GRS rescue systems are rocket-powered rather than ballistic. Rocket power is smooth and continuous, while ballistic systems depend on an initial bang to fire the chute and un-powered momentum to carry it clear of the aircraft. The GRS system instead powers the unpacked chute to the end of its tether and continues under power to draw the chute from its soft pack, providing reliable deployment and rapid clearance from the aircraft and any debris field.
There are new regulations regarding placards for recovery systems fitted to aircraft, these are some that will be required on your aircraft…sample labels (may differ slightly in colour)

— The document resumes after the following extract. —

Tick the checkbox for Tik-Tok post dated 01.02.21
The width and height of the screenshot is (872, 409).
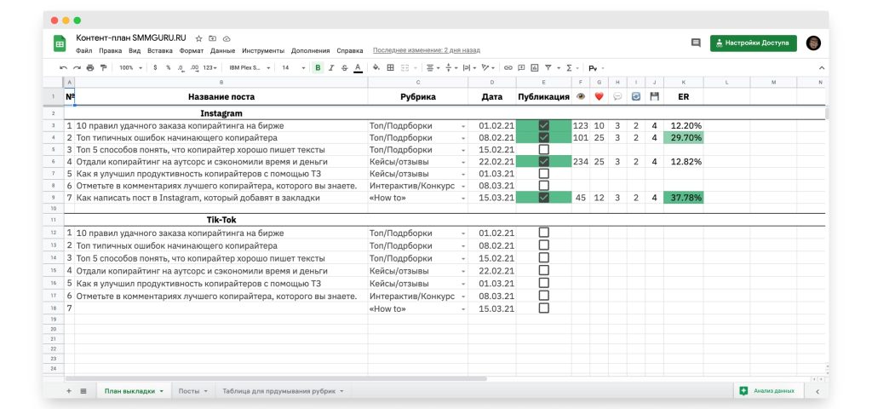(544, 232)
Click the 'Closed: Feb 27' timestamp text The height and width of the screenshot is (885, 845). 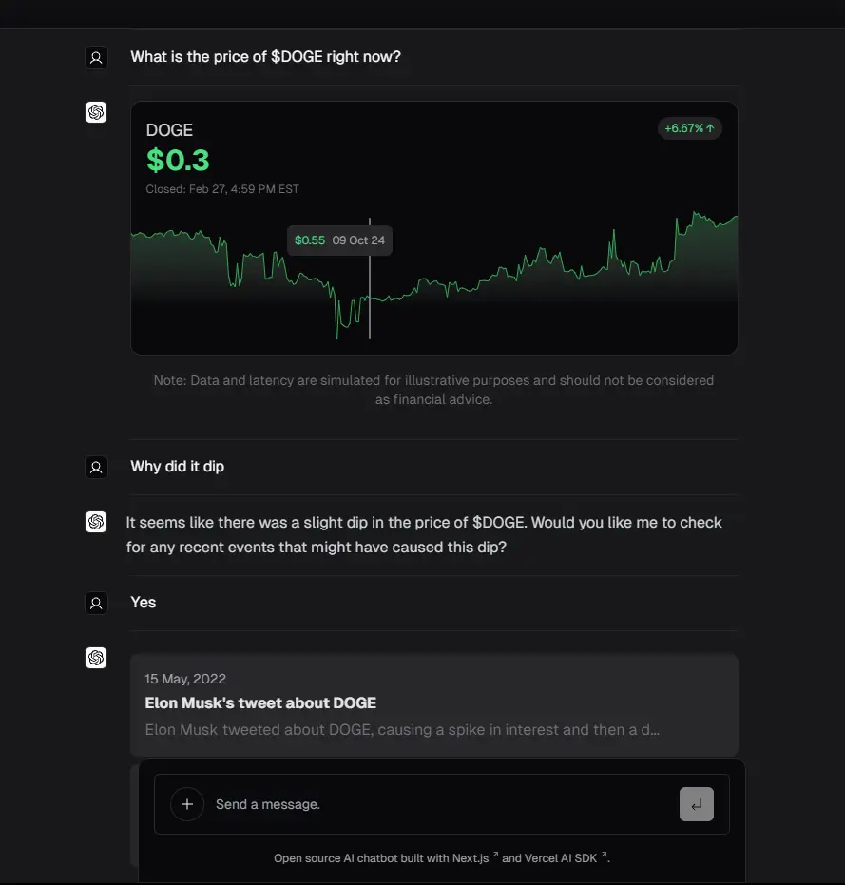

The Parachute in the Eurostar is located between the fire wall and instrument panel, it is located in a ‘soft pack container’ and secured to the airframe. Other aircraft vary and may have a hard casing for the parachute and rocket. The parachute straps are secured to the rocket by carabiners. The rocket is located on the port side of the forward fuselage in front of the pilot behind a break out panel. The red release handle is located on the instrument panel, a sharp pull is required to activate the system after removing a safety pin.
Every six years the system will require service checks which entail removing the equipment from the aircraft. The parachute is returned to the Galaxy factory and is unpacked and inspected, it is then repacked with the use of special equipment. The standard life of the parachute is thirty years, provided it is not damaged or has been deployed.
The rocket has to be deactivated before returning to Galaxy, this involves deactivating the system and making safe for transport, the empty container is then returned along with the parachute for inspection and re-charging.
Once complete normally around 6 weeks the rocket and parachute will be returned by road transport to a location in France where collection will be arranged, we currently cannot transport across the Channel by standard commercial routes, we are working on a solution for this. The equipment can then be refitted to the aircraft and inspected and signed off by your inspector and returned to service. The aircraft should not be used without the system installed.
50 hour Routine service checks are typically…security of the rocket, parachute, straps and carabiners, release mechanism, egress panels and placards.
Check the date of expiry for your system, this will be marked on the end of the parachute pack. Generally the life of the system is 6 years. At this point the system will require an overhaul. Note this is a Permit or CofA fail if not carried out.
If your aircraft has been in an accident, damaged, or the system has become water logged it should be inspected earlier and before the next flight.